**Provided text:**
Advertising effort also has been extensively studied. One stream of the literature studies the impact of advertising effort on the demand. They believe that the advertising effort plays a significant role in promoting brand goodwill and in turn has a positive effect on the demand (Zhang, Gou, Liang, & Huang, 2013; Ouardighi & Kogan, 2013). Song et al. (2017) integrates firms’ innovation and advertising decisions in a two-echelon supply chain. Both innovation and advertising contribute to the product demand. Another stream of the literature studies cooperative advertising which is arranged between one manufacturer and one retailer, where the retailer is responsible for local advertising expense with a part of the cost undertaken by the manufacturer (Wang, Zhou, Min, & Zhong, 2011). Readers can refer to Aust and Buscher (2014) for a comprehensive review in cooperative advertising. Some people study the impact of local advertising effort on the demand. Berger (1972) was probably the first to analyze cooperative advertising issues between a manufacturer and a retailer quantitatively. Then this issue was extensively studied (Berger, 1973; Berger & Magliozzi, 1992; Dutta, Bergen, John & Rao, 1995; Fulop, 1988; Somers, Gupta, & Herriott, 1990; Young & Greyser, 1983). Some scholars study the manufacturer’s advertising on national brand name. Li et al. (2002) take the advertising effort on national brand name into the cooperative advertising model for a one-manufacturer-one-retailer supply chain. Chaab and Rasti-Barzoki (2016) studies the cooperative advertising and pricing in the Nash, Stackelberg retailer, Stackelberg manufacturer and cooperation games. Different to above literature, this paper studies the effect of the introduction of the OEM manufacturer’s private brand. The OEM and the contract manufacturer invest on their own brand and they do not cooperative on advertising. However, because there is a positive effect of the advertising effort on the other brand, introducing a private brand by the OEM manufacturer can also benefit the OEM’s brand which has the same effect with cooperative advertising.

**Provided records:**
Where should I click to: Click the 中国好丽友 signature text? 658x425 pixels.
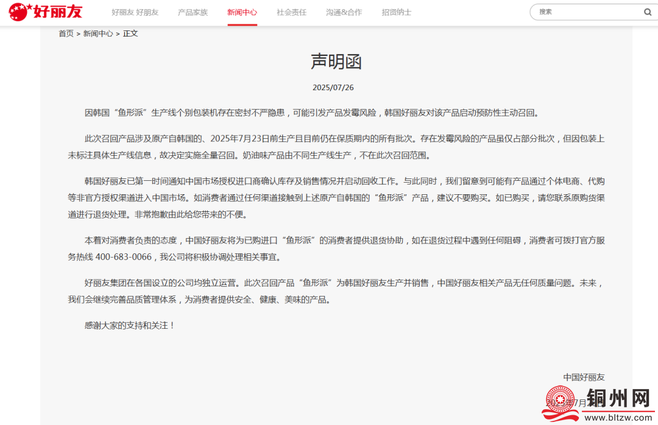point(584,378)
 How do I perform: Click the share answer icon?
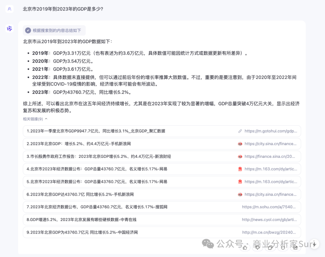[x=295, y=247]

==

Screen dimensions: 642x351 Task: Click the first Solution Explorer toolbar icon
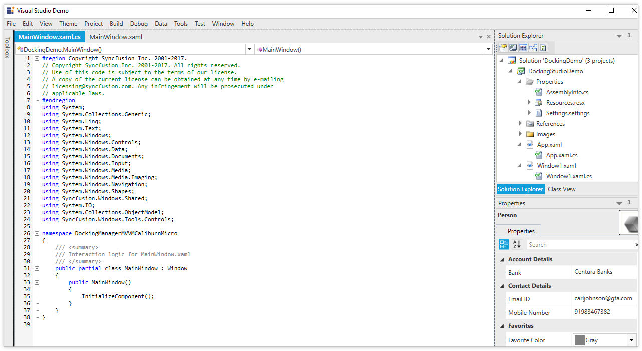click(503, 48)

**Tasks and exercises:**
1) In the literature review on advertising effort, who is described as probably the first to analyze cooperative advertising issues between a manufacturer and a retailer quantitatively?
2) List every game in which the literature review on advertising effort says Chaab and Rasti-Barzoki (2016) study cooperative advertising and pricing.
3) Render this sentence from the literature review on advertising effort in Spanish: "Both innovation and advertising contribute to the product demand."

**In response:**
1) Berger (1972)

2) Nash; Stackelberg retailer; Stackelberg manufacturer; cooperation

3) Tanto la innovación como la publicidad contribuyen a la demanda del producto.